・無意識を無意識だといえるということ
無意識というのは、意識に上がらない意識のことだ、などとありきたりな説明をしてしまうが、実際にその言葉にはさまざまな意味があり、またその言葉を使うことには賛否がある。
どこまでが無意識なのっていう疑問がある。
思い出せるんだったら無意識ではないだろう。フロイトに言わせれば前意識ということになる。
また自由連想法を通して又は夢を通して無意識を解釈するという初期の精神分析は今思えば権威的な印象がするけど、魔女というレッテルを貼られた上処刑さえされていたヒステリーの人たちを救ったという点では評価されるべき人なのだろう。
ちょっと話がズレたけど、無意識というのは便利な言葉なのだけど、実際難しい。なんせ「無」なのだから。無をどうして有と理解するのか。なんか禅問答的な感じがしないでもないが。
例えば自転車に乗ることを説明してと言われてもなかなか説明できない。乗れる人にとってはそれが当たり前だからだ。
でも当たり前だから説明できないのかと言われるとそれも困るので、一応作業記憶とか名前をつけてみる。
では作業記憶は無意識なのかという問題が生じる。
そうだとも言えるし、そうじゃないとも言える。
まさに玉虫色の答えだ。
私は自転車に乗っていることを意識することはできる。がしかしどうやって自転車に乗っているのだろう。
そう考えた途端、わからなくなる。
おそらくそれは感覚の話だからかもしれない。
オートフォーメンション化された記憶とも言える。
日常生活においていちいちその動作を思い出していては時間がかかって仕方がないものって割と多い。

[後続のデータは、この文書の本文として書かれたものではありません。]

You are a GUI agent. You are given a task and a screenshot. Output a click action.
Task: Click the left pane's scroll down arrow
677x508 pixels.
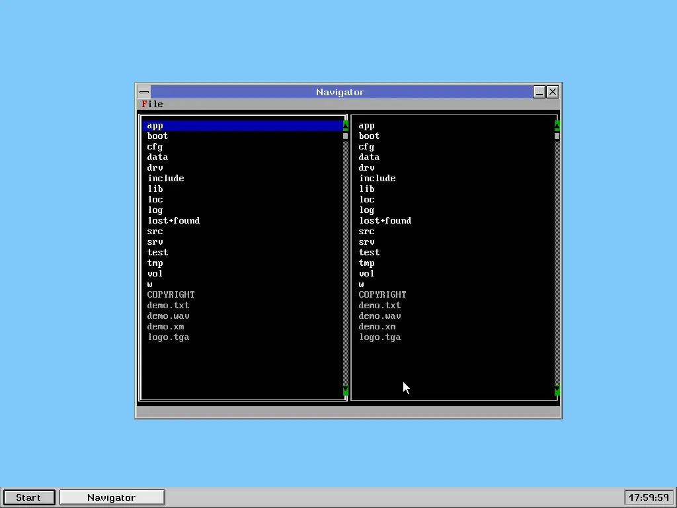click(345, 392)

そう言った無駄な時間を省くために記憶のオートフォーメンションをしている。
かつて自然の中で生きていた頃、危機が迫った時考えるんじゃなく、咄嗟に行動にうつすことの方が身を守れたのだろう。
嫌な記憶がなぜこびりつくように記憶に残るのかというのもこの辺と関係しているようだ。
そう言った記憶が今の自分に影響することは自明な気がする。でもそれを証明できるのかというと途端に難しくなる。
フロイトは上記したようにそれを自由連想法や夢を通して理解することができるとした。
ただしつこく言うのだけれど、それが無意識だとどうしたら言えるのだろう。
逆にそれが無意識ではないとも言えない。
難しいところだ。
なので行動療法などはそれを無視した。
もちろん表面的にだけれど。
なぜそんなことが言えるのかというと学習された行動は常に意識されるとは限らないからだ。